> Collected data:
----------------------------------------

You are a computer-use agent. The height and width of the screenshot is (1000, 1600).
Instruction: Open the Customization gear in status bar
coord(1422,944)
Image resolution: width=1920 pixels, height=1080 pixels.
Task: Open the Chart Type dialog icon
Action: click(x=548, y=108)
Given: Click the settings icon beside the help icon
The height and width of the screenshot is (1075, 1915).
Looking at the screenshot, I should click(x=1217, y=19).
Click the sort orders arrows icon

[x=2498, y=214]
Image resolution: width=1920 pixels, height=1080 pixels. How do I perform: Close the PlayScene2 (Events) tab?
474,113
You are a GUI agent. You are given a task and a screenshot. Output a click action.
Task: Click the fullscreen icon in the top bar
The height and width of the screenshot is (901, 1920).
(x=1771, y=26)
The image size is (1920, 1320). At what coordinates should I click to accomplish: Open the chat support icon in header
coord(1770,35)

----------------------------------------

> WHAT YOU NEED TO DO: Nothing in the records may be left out; copy them all exactly.

> EXPECTED ANSWER:
You are a computer-use agent. The height and width of the screenshot is (1000, 1600).
Instruction: Open the Customization gear in status bar
coord(1422,944)
Image resolution: width=1920 pixels, height=1080 pixels.
Task: Open the Chart Type dialog icon
Action: click(x=548, y=108)
Given: Click the settings icon beside the help icon
The height and width of the screenshot is (1075, 1915).
Looking at the screenshot, I should click(x=1217, y=19).
Click the sort orders arrows icon

[x=2498, y=214]
Image resolution: width=1920 pixels, height=1080 pixels. How do I perform: Close the PlayScene2 (Events) tab?
474,113
You are a GUI agent. You are given a task and a screenshot. Output a click action.
Task: Click the fullscreen icon in the top bar
The height and width of the screenshot is (901, 1920).
(x=1771, y=26)
The image size is (1920, 1320). At what coordinates should I click to accomplish: Open the chat support icon in header
coord(1770,35)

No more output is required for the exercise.